The doctrine and iconographic depiction of the "Last Judgment" are drawn from many passages from the apocalyptic sections of the Bible. It appears most directly in The Sheep and the Goats section of the Gospel of Mark where the judgment is entirely based on help given or refused to "the least of these":[2]
When the Son of Man comes in His glory, and all the holy angels with Him, then He will sit on the throne of His glory. All the nations will be gathered before Him, and He will separate people one from another as a shepherd separates his sheep from the goats, and He will set the sheep on His right hand but the goats at the left. Then the king will say to those on His right hand, “Come, you blessed of My Father, inherit the kingdom prepared for you from the foundation of the world; for I was hungry and you gave me food, I was thirsty and you gave me drink, I was a stranger and you took Me in, I was naked and you clothed Me, I was sick and you visited me, I was in prison and you came to me.” ... “Assuredly, I say to you, inasmuch as you did it to one of the least of these My Brethren, you did it to me.”
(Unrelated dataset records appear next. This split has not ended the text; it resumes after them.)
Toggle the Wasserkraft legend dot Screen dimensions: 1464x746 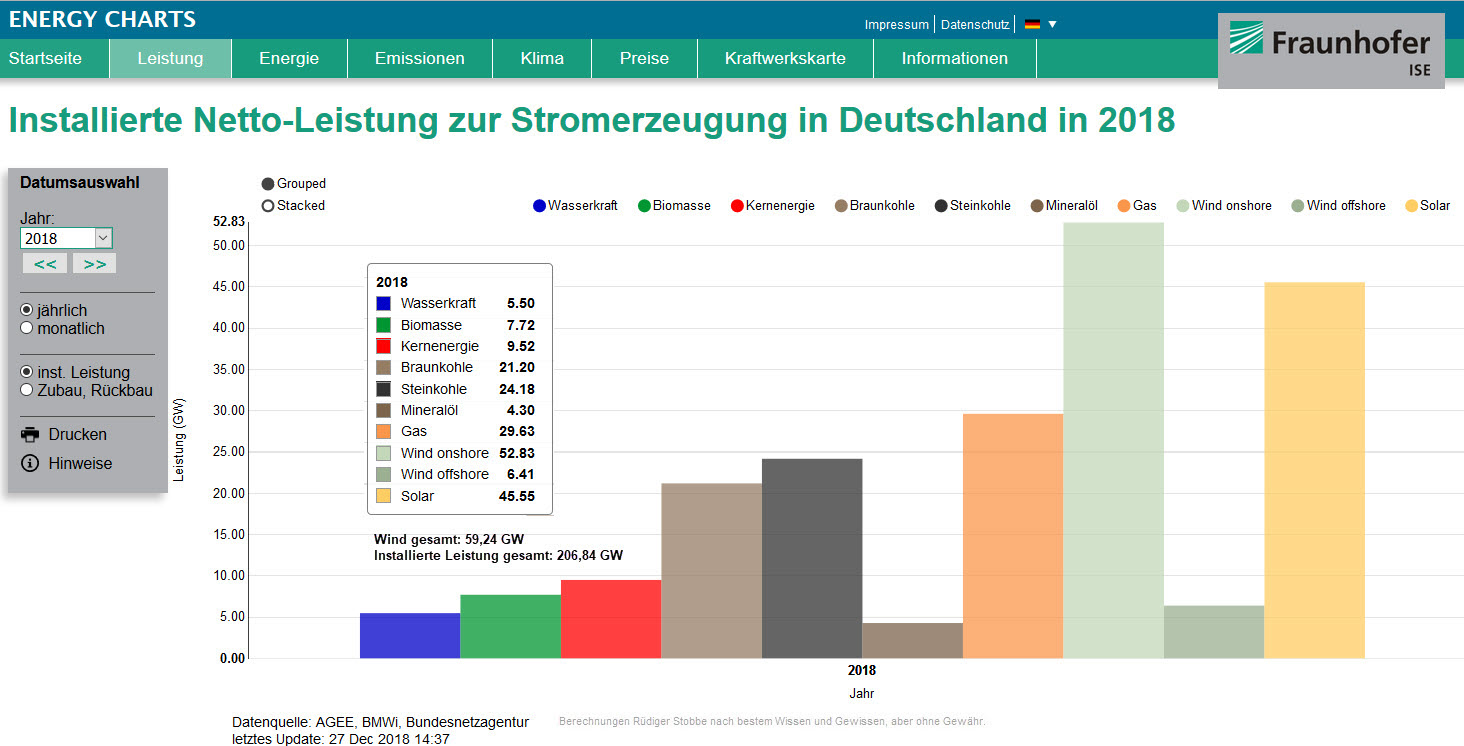(x=539, y=206)
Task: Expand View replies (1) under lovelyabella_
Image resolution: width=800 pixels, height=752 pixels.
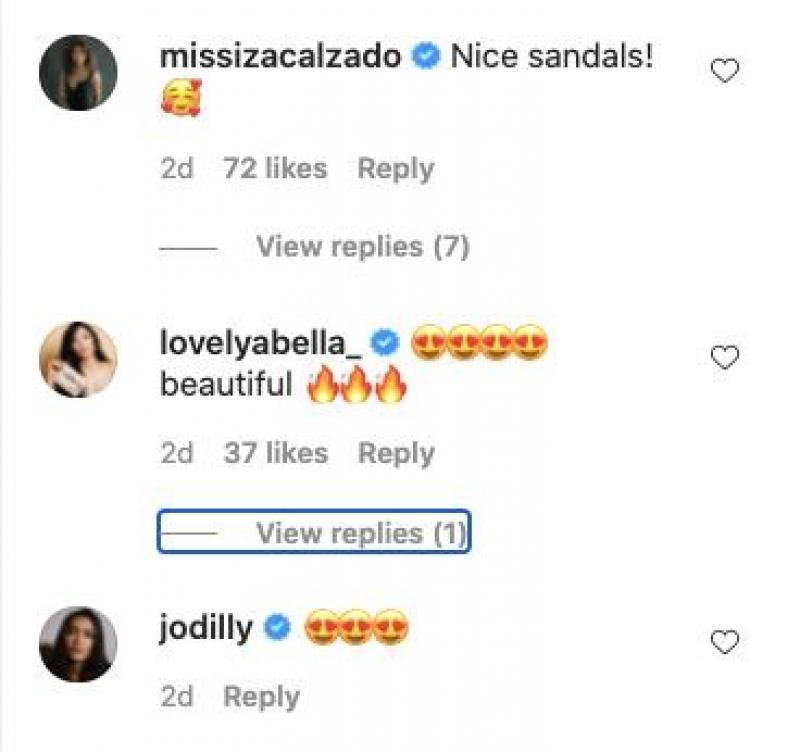Action: [361, 534]
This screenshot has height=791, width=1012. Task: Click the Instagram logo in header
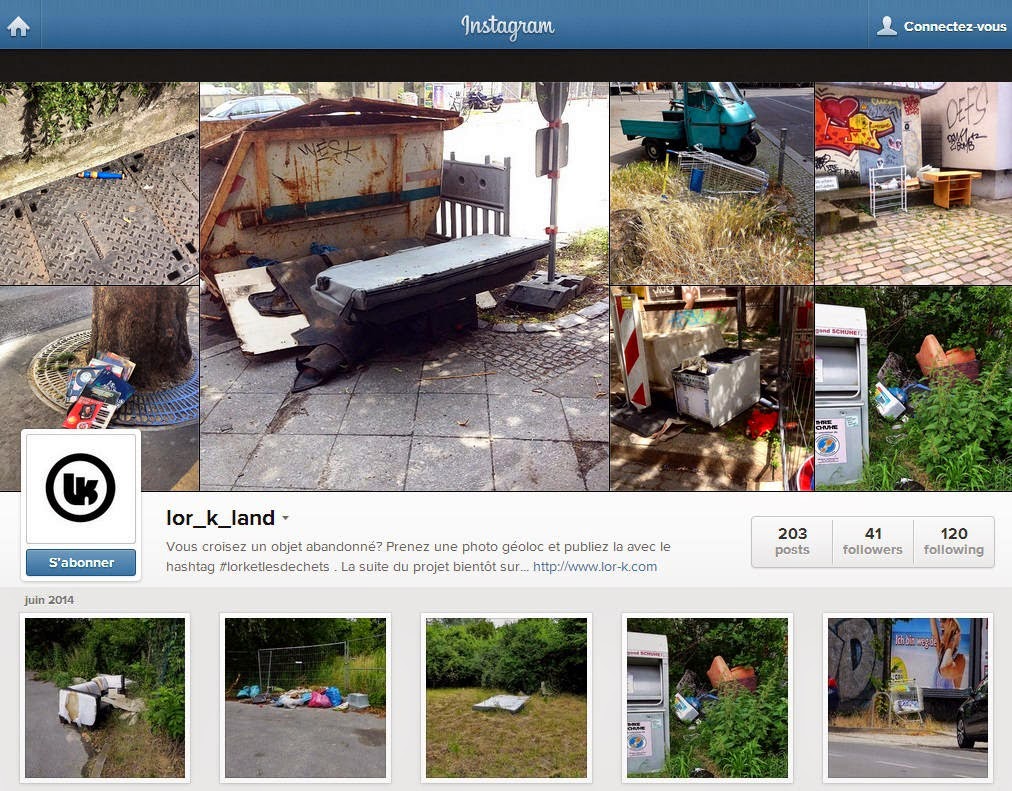[x=507, y=26]
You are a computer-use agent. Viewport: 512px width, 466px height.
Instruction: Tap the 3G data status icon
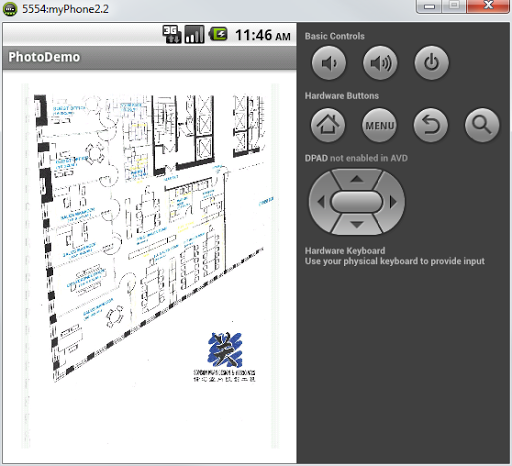[x=172, y=34]
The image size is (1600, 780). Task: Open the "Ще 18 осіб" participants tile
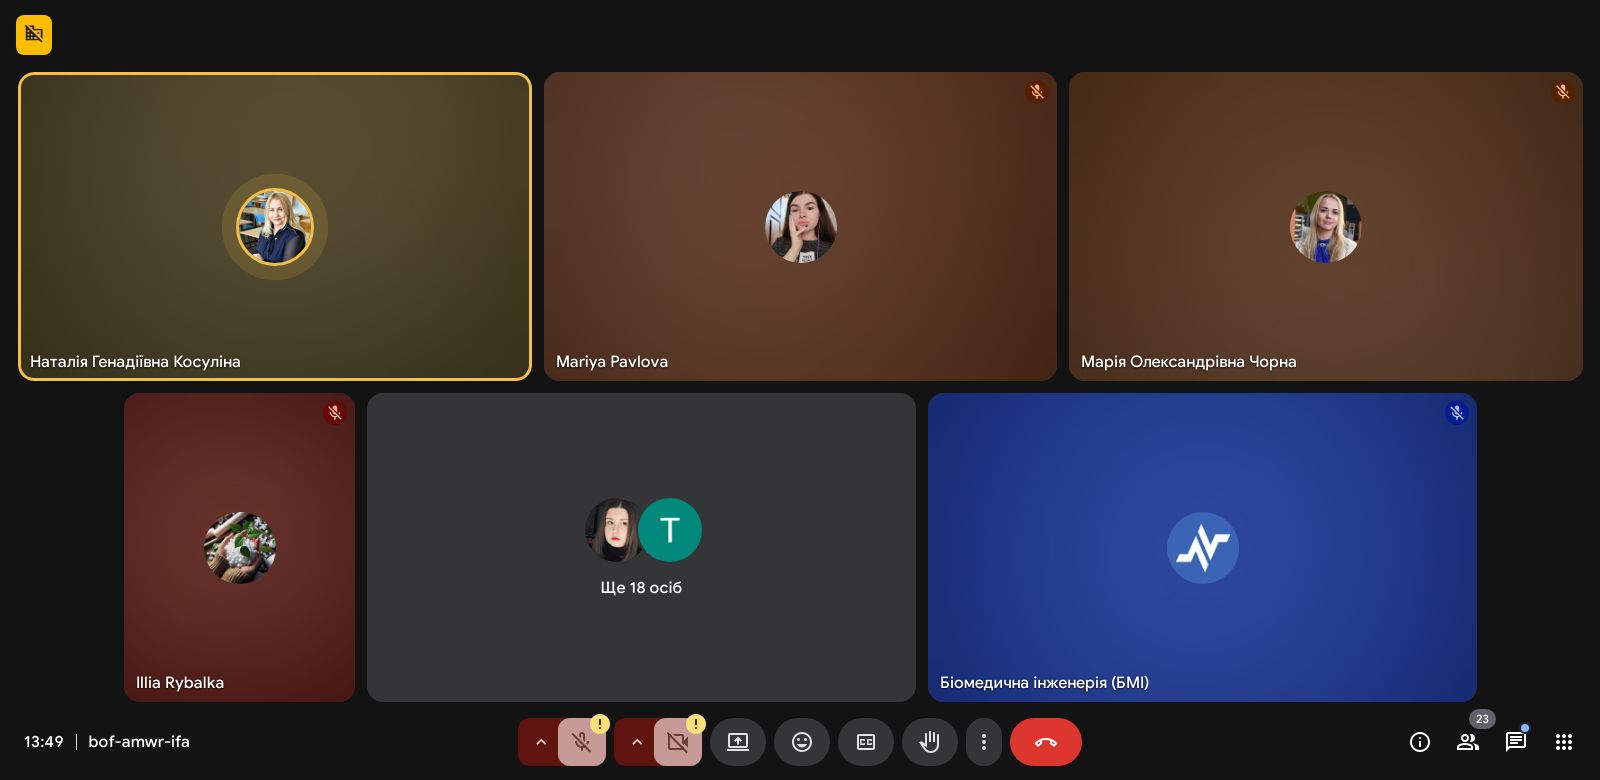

Then He will also say to those on the left hand, “Depart from Me, you cursed, into the everlasting fire prepared for the devil and his angels; for I was hungry and you gave Me no food, I was thirsty and you gave Me no drink, I was a stranger and you did not take Me in, naked and you did not clothe Me, sick and in prison and you did not visit Me.” ... “Assuredly, I say to you, inasmuch as you did not do it to one of the least of these, you did not do it to me.” And these will go away into everlasting punishment, but the righteous into eternal life. (Matthew 25:31-36, 40-43, 45-46 NRSV)
The doctrine is further supported by passages in the Books of Daniel, Isaiah and the Revelation:
And I saw a great white throne, and him that sat on it, from whose face the earth and the heaven fled away; and there was found no place for them. And I saw the dead, small and great, stand before God; and the books were opened: and another book was opened, which is the book of life: and the dead were judged out of those things which were written in the books, according to their works. (Rev 20:11-12)
Adherents of millennialism, mostly Protestant Christians, regard the two passages as describing separate events: the "sheep and goats" judgment will determine the final status of those persons alive at the end of the Tribulation, and the "Great White Throne" judgment will be the final condemnation of the unrighteous dead at the end of all time, after the end of the world and before the beginning of the eternal period described in the final two chapters of Revelation.
Also, Matthew 3:10-12:
Even now the axe is lying at the root of the trees; every tree therefore that does not bear good fruit is cut down and thrown into the fire. ‘I baptize you with water for repentance, but one who is more powerful than I is coming after me; I am not worthy to carry his sandals. He will baptize you with the Holy Spirit and fire. His winnowing fork is in his hand, and he will clear his threshing-floor and will gather his wheat into the granary; but the chaff he will burn with unquenchable fire.’
Matthew 13:40-43:
Just as the weeds are collected and burned up with fire, so will it be at the end of the age. The Son of Man will send his angels, and they will collect out of his kingdom all causes of sin and all evildoers, and they will throw them into the furnace of fire, where there will be weeping and gnashing of teeth. Then the righteous will shine like the sun in the kingdom of their Father. Let anyone with ears listen!
Luke 12:4-5,49:
‘I tell you, my friends, do not fear those who kill the body, and after that can do nothing more. But I will warn you whom to fear: fear him who, after he has killed, has authority to cast into hell. Yes, I tell you, fear him! ... ‘I came to bring fire to the earth, and how I wish it were already kindled!